Computational intelligence techniques are part of the search process in several recent heuristics. One of their main benefits is the use of an adaptive memory to guide the search towards regions with promising solutions. This paper follows this approach proposing a variation of a well-known iteration independent metaheuristic. This variation adds a learning stage to the search process, which can improve the quality of the solutions found. The proposed metaheuristic, named Intelligent-Guided Adaptive Search (IGAS), provides an efficient solution to the maximum covering facility location problem. Computational experiments conducted by the authors showed that the solutions found by IGAS were better than the solutions obtained by popular methods found in the literature.

Introduction

Facility location is a special class of problems whose goal is to locate a limited number of facilities that fulfill particular constraints. These constraints are primarily dictated by practical necessities, such as a reasonable public coverage. One of these problems, the maximum covering location problem (MCLP) [1], has been fairly studied in the literature [1], [2], [3]. The MCLP addresses the identification of the best sites to locate a pre-defined number of facilities, covering the maximum possible number of customers. Since each facility has a coverage area, each customer must be solely addressed by the facilities that cover its area. Garey and Johnson [4] proved that this problem is NP-hard.

The MCLP can deal with several applications, ranging from environmental monitoring to the management of transport networks [5], [6]. Many variants of the MCLP have been investigated for different applications. For example, Lee and Lee [7] developed a tabu search-based heuristic to solve a hierarchical covering location problem. This adaptation of the MCLP to meet more than one type (level) of related service (facility) was introduced in [8] for a health care system design. The facilities can be hospitals and clinics. In the hierarchy, clinics belong to a level inferior to hospitals, since they cover a restricted set of patients, due to their more specialized services. Thus, each clinic can attend a specific set of patient demands. As a result, the different types of facilities should be located in regions that guarantee the maximum coverage of the services, taking into account the availability of resources.

The interest in the classical MCLP has steadily reduced in the last decades. The main reason is the development of exact solvers [9] able to solve various instances of this problem. Nevertheless, for large-scale applications, MCLP remains a challenge. For these applications, the most recent version of a particular solver, the CPLEX package [9], has problems when dealing with large search trees. To the best of the authors' knowledge, only a small number of attempts have successfully solved large-scale instances of the MCLP [2], [3].
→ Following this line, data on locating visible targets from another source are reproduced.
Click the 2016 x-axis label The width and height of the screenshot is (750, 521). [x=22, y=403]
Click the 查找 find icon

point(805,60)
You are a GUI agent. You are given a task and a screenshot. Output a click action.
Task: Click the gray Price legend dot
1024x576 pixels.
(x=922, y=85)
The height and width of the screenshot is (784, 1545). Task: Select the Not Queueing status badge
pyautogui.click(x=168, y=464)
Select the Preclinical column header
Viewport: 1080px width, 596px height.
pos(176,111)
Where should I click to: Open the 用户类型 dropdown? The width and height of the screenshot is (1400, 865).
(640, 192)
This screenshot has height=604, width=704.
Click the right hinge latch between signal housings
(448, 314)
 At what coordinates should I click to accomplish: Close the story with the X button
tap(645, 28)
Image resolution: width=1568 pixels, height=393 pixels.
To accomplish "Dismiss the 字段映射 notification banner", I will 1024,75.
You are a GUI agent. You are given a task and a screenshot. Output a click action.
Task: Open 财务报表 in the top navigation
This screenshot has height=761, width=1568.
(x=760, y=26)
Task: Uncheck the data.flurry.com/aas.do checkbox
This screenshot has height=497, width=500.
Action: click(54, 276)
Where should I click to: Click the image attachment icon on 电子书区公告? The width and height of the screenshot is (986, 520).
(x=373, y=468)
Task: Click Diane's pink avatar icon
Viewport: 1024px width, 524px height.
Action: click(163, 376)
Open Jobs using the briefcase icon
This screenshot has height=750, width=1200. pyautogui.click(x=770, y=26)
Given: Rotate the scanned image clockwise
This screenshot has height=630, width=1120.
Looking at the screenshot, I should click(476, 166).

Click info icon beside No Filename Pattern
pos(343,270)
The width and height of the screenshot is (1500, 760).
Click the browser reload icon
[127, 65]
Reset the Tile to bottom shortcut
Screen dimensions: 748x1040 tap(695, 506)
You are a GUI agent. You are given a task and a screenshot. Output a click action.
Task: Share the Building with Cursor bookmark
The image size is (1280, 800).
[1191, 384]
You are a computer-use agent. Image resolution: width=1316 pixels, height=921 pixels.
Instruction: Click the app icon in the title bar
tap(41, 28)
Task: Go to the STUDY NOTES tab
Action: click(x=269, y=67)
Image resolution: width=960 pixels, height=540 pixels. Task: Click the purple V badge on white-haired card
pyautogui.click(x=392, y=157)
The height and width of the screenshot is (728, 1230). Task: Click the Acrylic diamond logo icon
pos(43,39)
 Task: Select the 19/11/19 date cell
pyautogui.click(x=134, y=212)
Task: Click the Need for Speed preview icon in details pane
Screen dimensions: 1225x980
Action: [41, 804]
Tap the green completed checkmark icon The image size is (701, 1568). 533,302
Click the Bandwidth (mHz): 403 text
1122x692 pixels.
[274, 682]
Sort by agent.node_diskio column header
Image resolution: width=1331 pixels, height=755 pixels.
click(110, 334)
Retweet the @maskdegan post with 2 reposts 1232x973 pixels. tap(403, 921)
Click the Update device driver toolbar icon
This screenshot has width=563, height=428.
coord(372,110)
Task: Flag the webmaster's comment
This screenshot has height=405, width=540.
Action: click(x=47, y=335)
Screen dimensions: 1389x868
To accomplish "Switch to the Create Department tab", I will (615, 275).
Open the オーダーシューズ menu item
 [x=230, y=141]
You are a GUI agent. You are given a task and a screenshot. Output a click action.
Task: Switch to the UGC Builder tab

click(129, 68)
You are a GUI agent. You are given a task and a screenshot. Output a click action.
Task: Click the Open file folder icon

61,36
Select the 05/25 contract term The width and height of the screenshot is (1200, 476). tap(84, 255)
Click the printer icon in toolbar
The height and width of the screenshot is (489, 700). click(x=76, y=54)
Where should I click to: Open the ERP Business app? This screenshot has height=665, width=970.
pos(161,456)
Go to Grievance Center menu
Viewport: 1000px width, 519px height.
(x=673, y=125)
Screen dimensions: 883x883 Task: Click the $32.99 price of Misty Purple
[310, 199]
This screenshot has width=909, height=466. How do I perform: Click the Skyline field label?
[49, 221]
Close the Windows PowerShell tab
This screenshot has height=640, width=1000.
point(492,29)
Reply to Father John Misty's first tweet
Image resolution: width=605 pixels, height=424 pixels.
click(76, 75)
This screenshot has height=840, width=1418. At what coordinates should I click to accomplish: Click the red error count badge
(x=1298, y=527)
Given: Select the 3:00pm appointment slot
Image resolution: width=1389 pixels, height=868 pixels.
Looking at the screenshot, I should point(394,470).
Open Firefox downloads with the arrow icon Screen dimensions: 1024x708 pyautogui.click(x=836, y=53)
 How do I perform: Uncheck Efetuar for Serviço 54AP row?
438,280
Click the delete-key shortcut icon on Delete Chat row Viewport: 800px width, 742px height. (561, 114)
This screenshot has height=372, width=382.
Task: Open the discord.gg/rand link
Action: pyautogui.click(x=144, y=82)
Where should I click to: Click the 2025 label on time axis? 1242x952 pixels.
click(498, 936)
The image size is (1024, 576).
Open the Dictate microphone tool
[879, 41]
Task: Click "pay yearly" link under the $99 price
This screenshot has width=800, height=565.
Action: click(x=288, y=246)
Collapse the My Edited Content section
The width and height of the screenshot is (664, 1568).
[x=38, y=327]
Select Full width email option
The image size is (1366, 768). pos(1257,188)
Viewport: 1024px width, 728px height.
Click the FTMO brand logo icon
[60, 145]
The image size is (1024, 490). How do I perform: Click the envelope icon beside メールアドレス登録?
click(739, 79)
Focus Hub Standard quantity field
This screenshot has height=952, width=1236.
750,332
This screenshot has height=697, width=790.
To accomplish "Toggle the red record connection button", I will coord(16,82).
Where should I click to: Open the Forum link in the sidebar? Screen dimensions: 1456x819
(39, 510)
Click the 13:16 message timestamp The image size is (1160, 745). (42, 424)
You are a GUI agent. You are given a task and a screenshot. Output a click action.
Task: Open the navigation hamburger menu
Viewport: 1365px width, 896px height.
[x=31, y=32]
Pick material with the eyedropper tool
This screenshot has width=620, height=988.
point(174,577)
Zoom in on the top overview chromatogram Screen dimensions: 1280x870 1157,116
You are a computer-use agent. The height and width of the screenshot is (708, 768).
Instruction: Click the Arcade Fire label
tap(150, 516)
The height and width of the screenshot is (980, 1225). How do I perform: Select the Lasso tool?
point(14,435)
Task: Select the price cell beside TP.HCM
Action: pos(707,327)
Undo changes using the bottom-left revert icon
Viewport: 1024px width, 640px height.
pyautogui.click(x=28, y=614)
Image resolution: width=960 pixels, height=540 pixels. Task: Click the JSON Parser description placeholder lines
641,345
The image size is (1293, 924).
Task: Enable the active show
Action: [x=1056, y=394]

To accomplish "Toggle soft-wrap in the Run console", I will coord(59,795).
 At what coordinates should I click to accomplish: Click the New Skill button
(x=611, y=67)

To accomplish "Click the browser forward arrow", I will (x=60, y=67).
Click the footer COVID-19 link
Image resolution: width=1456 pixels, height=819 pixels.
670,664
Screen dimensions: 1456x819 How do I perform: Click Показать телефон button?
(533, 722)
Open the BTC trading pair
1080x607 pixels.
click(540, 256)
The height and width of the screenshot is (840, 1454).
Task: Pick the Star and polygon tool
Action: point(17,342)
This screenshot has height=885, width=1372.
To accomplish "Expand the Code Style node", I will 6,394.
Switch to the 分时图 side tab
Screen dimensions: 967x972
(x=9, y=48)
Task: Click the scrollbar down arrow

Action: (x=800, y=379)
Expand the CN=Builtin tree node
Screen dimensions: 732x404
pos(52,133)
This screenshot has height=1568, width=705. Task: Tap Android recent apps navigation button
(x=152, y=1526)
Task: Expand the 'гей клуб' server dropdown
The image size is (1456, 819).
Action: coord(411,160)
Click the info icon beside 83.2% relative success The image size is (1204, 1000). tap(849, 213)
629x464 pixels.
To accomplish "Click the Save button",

This paper proposes and investigates a novel Intelligent-Guided Adaptive Search metaheuristic (IGAS) to solve large-scale instances of the MCLP. The proposed metaheuristic is based on the Greedy Randomized Search Procedure (GRASP) [10], [11], [12]. GRASP is an iterative strategy with two main steps: a semi-greedy construction step and a local search step. Nonetheless, different from GRASP, the construction phase of IGAS is based on an artificial neural network, the Growing Neural Gas (GNG) network [13]. GNG was chosen because it is easy to integrate with GRASP, since it can conveniently map solutions in its structure [14], [15]. This mapping allows the creation of a memory not present in the independent iterations of GRASP, which can be used in future iterations.

To evaluate the performance of IGAS, two sets of experiments were carried out. Both experiments compare IGAS with the GRASP proposed in [12] and CPLEX v.12.6, within the time limit of 20,000 s. For the first set of experiments, new instances, larger than the existing benchmark instances, based on real data, were generated. The second set of experiments used the same instances used in the evaluation of most heuristics found in the literature. To assess the quality of the solutions in the second set of experiments, the gaps between the heuristic solutions and their linear relaxations are reported. The experimental results show that the value obtained by IGAS was competitive and smaller than the average gap obtained by GRASP and CPLEX.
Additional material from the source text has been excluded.